▶ _Exercise directions_: The output should be every line below that includes the word "will".

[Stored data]
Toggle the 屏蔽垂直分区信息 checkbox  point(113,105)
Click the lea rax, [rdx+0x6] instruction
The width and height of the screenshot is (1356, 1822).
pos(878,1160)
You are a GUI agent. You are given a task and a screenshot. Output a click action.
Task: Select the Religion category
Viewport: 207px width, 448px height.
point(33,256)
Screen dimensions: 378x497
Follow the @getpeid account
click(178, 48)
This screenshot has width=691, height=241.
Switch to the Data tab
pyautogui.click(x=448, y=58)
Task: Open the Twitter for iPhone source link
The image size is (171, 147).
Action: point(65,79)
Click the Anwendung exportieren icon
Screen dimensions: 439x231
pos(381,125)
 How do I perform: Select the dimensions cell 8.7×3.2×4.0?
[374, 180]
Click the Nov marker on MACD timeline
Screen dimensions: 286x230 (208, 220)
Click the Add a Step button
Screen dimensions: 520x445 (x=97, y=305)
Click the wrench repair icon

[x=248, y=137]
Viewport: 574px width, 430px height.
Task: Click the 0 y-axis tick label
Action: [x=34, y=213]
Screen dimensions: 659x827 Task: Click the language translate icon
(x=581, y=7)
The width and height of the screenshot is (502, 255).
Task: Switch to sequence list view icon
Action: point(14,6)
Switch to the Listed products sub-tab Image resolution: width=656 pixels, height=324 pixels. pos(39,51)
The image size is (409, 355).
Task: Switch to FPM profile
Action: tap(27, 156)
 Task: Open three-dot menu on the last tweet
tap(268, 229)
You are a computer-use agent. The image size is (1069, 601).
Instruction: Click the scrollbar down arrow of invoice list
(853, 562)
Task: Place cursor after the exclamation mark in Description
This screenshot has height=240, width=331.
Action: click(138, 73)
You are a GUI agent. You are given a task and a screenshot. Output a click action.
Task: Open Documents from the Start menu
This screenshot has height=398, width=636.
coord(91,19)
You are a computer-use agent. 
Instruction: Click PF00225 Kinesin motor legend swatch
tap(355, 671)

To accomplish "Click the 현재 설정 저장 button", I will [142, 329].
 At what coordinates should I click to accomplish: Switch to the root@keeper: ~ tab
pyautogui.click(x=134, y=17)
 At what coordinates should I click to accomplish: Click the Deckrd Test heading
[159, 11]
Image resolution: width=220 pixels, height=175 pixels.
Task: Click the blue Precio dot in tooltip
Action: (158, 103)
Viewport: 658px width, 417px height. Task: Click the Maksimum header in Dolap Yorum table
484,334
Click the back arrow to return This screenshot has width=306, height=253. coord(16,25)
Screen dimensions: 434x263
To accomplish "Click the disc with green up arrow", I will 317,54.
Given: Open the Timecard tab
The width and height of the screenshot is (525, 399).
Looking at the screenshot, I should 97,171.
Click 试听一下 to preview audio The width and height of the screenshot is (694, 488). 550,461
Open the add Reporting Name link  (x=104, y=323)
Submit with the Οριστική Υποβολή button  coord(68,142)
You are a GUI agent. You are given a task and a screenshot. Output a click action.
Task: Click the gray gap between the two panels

▶ _Task response_:
To accomplish "Click the 현재 설정 저장 button", I will [142, 329].
To accomplish "Click the disc with green up arrow", I will 317,54.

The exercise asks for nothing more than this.